Separating tags with BigQuery public dataset for stackoverflow

887 Views Asked by At

Google makes available a public dataset for the content of Stackoverflow. We can read about this here. When I login to the GCP Cloud Console and visit the BigQuery page and submit the following query:

select id, tags from `bigquery-public-data.stackoverflow.posts_questions` limit 10

The resulting table that is shown to me shows the tags field as concatenated items.

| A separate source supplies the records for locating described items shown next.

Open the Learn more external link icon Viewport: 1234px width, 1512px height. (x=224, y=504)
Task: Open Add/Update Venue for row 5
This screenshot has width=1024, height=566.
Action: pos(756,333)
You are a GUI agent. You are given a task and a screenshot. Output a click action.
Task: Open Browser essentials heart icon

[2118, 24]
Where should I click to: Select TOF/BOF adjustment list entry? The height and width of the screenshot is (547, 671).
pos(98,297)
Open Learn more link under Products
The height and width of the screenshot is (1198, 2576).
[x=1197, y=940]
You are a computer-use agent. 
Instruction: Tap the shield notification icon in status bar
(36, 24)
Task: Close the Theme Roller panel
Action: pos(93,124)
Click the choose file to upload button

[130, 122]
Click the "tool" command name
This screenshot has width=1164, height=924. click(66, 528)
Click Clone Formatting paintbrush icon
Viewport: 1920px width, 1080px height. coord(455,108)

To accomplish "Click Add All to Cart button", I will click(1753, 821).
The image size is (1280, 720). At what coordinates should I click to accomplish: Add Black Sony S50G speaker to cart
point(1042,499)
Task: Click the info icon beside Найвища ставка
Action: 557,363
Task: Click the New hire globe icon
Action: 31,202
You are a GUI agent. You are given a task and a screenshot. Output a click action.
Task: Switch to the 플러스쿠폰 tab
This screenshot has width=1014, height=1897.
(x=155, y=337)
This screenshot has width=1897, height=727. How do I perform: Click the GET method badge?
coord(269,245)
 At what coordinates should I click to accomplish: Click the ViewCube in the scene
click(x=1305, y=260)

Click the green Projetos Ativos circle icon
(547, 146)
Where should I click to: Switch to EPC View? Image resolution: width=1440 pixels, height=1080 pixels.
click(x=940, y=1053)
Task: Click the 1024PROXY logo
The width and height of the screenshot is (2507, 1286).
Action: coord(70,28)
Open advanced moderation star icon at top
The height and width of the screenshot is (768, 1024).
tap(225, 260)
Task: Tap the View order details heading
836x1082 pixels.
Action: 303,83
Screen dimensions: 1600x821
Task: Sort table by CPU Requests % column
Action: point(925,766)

enter image description here

If I look at the JSON, I seem to see the same:

enter image description here

My supposition was that the tags would be delimited by the '|' character but the data seems to show otherwise. I'm hoping to understand this better. My end goal is to perform queries to find all questions that contain a given tag.

2

There are 2 best solutions below

0
On BEST ANSWER

It was discovered that an error was at play in how the source data from Stackoverflows was being transformed into BigQuery tables. Google created an issue to resolve and eventually posted that it had been fixed. As such, this story/posting was transient and likely will not be replicable nor of value in the future.

1
On

To find all the Stackoverflow questions that contain a given tag name you can employ the SQL operator LIKE. This operator is very useful while looking for a particular pattern within a database field. It is specified after the WHERE statement with the following syntax:

SELECT field1, field2, ...
FROM table
WHERE fieldN LIKE pattern;

The patterns are usually written with the following wildcards that make possible to generate regular-like expressions:

  • The percent symbol "%" looks for any string of zero or more characters.

    Example: SELECT * WHERE fieldN LIKE "%foo%" will return all the entries that contain the string "foo" in the fieldN column.

  • The underscore symbol "_" looks for any single character.

    Example: SELECT * WHERE fieldN LIKE "A_" will return all the entries that start with the character "A".

In order to find all the Stackoverflow questions that contain a given tag TAGNAME, you can employ the pattern "%TAGNAME%". In this example, the query will return all the entries where the tag field contains the word "javascript":

SELECT 
  *
FROM 
  `bigquery-public-data.stackoverflow.posts_questions` 
WHERE 
  tags LIKE "%javascript%"